* _Stated goal a_: Edit the stretch of rows from the line containing "The image size is (1568, 706)." through the line containing "Action: (857, 466)" by replacing "pistol" with "rifle". Return only those lines, with everything else unchanged.

Start Text segment

The effects of publicity are at their maximum of importance, when considered in relation to the judges; whether as insuring their integrity, or as producing public confidence in their judgments.
(J. Bentham, Treatise on Judicial Evidence (1825), at p. 69 (emphasis in original))
This Court adopted a similar argument in Vancouver Sun:
Openness is necessary to maintain the independence and impartiality of courts. It is integral to public confidence in the justice system and the public’s understanding of the administration of justice. Moreover, openness is a principal component of the legitimacy of the judicial process and why the parties and the public at large abide by the decisions of courts. [para. 25]
85 More recently, stress has been laid on the relationship between open courts and the promotion of democracy. (In my view, this is the justification that is most relevant in the case at bar.) The courts play a key role in a democracy, not only because they are where disputes between citizens can be resolved peacefully, but also — and perhaps most importantly — because they are where citizens’ disputes with the state are decided. Furthermore, there is no denying that the importance of the courts’ role is accentuated by the constantly increasing complexity of contemporary societies. It is therefore essential that what the courts do be open to public scrutiny in order both to improve the operation of the courts and to maintain public confidence in them (see Edmonton Journal, at p. 1337 (per Cory J.)).

End Text segment
Start Data for the task

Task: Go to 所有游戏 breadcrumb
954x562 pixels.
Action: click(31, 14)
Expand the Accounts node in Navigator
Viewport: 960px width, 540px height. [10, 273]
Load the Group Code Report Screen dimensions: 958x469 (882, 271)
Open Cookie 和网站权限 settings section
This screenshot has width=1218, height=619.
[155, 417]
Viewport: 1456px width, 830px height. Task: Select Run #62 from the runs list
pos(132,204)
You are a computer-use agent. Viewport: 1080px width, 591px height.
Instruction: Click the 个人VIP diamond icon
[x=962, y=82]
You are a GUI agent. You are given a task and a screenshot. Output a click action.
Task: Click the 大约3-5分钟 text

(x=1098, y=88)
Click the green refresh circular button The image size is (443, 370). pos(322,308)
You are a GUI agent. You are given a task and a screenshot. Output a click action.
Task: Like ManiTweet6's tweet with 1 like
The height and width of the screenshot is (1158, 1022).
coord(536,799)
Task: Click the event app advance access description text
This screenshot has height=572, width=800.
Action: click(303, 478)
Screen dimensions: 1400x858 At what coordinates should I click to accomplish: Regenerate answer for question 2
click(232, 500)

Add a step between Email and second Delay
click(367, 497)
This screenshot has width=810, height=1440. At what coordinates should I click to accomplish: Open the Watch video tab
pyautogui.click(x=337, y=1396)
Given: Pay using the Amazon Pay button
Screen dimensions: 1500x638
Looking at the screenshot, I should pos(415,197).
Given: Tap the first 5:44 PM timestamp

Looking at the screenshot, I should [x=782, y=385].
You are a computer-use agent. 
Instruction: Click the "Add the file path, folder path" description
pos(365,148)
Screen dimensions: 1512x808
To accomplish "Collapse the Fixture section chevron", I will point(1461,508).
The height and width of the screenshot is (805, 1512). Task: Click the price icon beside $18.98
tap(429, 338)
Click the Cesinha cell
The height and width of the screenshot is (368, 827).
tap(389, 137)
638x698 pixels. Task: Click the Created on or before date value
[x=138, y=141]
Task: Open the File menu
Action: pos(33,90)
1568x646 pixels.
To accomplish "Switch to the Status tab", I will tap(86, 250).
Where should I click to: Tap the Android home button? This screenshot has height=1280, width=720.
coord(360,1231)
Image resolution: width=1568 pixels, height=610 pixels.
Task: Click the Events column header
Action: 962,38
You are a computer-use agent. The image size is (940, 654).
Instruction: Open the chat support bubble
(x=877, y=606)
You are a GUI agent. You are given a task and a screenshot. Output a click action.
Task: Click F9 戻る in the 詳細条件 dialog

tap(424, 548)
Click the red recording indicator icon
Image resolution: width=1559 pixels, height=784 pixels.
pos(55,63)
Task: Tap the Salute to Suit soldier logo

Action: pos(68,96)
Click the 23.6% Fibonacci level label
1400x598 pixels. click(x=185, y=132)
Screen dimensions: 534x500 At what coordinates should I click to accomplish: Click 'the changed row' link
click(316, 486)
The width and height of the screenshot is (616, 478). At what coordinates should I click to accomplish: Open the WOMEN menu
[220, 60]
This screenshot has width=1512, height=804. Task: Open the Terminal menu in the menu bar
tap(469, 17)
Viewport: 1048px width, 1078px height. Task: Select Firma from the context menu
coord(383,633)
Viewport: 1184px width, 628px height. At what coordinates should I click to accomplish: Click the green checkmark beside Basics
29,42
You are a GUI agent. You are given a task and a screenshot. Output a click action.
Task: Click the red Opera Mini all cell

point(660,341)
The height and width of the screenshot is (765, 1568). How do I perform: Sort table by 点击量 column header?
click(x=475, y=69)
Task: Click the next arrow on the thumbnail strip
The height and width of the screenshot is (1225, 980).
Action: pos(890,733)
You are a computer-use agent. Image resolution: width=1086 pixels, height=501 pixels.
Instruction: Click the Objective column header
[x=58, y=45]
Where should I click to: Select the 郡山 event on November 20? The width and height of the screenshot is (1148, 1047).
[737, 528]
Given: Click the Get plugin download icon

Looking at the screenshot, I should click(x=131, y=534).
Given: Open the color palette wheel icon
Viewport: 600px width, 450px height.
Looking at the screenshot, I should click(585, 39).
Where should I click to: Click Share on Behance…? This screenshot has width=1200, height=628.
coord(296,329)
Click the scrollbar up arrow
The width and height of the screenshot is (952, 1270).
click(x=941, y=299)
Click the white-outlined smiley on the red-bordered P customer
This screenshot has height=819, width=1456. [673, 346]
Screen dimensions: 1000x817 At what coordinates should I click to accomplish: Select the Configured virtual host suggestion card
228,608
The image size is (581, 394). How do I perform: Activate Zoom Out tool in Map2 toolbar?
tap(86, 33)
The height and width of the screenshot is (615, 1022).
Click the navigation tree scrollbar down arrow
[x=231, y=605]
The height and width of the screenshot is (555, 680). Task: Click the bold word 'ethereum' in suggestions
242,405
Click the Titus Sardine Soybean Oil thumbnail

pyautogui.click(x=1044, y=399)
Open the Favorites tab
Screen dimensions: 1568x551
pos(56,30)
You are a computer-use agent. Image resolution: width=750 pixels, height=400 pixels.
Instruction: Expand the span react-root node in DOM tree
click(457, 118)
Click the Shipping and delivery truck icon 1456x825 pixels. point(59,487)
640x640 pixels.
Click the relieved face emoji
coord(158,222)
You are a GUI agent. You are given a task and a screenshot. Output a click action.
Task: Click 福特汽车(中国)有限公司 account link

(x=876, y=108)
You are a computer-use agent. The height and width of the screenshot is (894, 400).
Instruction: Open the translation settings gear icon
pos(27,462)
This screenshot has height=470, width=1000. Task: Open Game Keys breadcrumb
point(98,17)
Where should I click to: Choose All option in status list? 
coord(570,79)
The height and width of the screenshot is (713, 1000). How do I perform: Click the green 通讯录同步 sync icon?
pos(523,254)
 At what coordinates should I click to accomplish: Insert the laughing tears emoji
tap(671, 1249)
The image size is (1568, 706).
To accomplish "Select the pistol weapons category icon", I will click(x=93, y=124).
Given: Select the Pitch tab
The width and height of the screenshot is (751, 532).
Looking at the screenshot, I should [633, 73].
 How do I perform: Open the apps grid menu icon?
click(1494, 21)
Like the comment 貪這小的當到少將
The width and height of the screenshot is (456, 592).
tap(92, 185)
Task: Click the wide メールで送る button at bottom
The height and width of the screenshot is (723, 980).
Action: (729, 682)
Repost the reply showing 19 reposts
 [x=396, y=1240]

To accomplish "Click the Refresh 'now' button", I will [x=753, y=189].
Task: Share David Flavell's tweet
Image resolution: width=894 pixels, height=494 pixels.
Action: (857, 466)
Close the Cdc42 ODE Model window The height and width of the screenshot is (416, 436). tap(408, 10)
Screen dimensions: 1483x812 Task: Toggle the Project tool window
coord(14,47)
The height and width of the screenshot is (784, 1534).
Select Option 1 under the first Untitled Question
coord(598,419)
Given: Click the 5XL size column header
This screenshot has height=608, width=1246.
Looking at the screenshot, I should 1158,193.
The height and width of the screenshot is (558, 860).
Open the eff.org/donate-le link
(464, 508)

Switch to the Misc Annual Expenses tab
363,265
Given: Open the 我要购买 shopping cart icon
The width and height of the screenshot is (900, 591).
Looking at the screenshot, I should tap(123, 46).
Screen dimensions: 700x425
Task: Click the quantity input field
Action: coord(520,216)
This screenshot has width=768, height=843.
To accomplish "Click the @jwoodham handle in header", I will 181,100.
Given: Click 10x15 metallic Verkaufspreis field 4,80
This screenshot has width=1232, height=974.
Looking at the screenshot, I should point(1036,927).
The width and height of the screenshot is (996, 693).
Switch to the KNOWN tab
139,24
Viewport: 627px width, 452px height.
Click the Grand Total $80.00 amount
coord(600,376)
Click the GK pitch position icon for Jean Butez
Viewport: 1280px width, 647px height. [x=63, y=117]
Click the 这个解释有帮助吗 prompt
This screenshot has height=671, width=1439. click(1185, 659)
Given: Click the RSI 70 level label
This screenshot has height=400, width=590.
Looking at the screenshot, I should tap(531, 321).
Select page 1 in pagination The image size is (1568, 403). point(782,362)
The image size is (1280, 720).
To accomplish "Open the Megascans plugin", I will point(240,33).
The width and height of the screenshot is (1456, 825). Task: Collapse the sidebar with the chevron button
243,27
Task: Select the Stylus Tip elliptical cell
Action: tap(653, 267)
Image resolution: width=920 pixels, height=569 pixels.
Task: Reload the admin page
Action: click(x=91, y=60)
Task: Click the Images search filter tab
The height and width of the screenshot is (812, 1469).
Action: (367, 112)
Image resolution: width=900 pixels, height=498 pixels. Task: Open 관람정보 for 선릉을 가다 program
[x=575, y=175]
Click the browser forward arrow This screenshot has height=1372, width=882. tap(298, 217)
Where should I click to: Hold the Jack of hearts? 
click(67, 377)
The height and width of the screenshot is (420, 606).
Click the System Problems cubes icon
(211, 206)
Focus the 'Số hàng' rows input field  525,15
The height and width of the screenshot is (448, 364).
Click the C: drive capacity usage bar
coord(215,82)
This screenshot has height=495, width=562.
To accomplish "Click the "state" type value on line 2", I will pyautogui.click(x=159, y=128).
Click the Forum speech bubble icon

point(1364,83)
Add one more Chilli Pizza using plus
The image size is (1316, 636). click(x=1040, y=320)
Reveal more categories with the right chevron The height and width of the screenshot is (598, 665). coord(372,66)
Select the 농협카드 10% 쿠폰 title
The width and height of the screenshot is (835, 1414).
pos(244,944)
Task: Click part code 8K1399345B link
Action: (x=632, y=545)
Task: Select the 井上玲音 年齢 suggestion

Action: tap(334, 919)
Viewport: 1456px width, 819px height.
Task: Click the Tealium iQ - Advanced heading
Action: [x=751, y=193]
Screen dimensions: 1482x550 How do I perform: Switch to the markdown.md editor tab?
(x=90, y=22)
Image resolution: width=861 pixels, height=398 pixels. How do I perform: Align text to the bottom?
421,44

End Data for the task

* _Stated goal b_: Reproduce the stretch of the passage on open courts from "The effects of" through "(emphasis in original))", word for word.

* _Right answer a_:
The image size is (1568, 706).
To accomplish "Select the rifle weapons category icon", I will click(x=93, y=124).
Given: Select the Pitch tab
The width and height of the screenshot is (751, 532).
Looking at the screenshot, I should [633, 73].
 How do I perform: Open the apps grid menu icon?
click(1494, 21)
Like the comment 貪這小的當到少將
The width and height of the screenshot is (456, 592).
tap(92, 185)
Task: Click the wide メールで送る button at bottom
The height and width of the screenshot is (723, 980).
Action: (729, 682)
Repost the reply showing 19 reposts
 [x=396, y=1240]

To accomplish "Click the Refresh 'now' button", I will [x=753, y=189].
Task: Share David Flavell's tweet
Image resolution: width=894 pixels, height=494 pixels.
Action: (857, 466)

* _Right answer b_:
The effects of publicity are at their maximum of importance, when considered in relation to the judges; whether as insuring their integrity, or as producing public confidence in their judgments.
(J. Bentham, Treatise on Judicial Evidence (1825), at p. 69 (emphasis in original))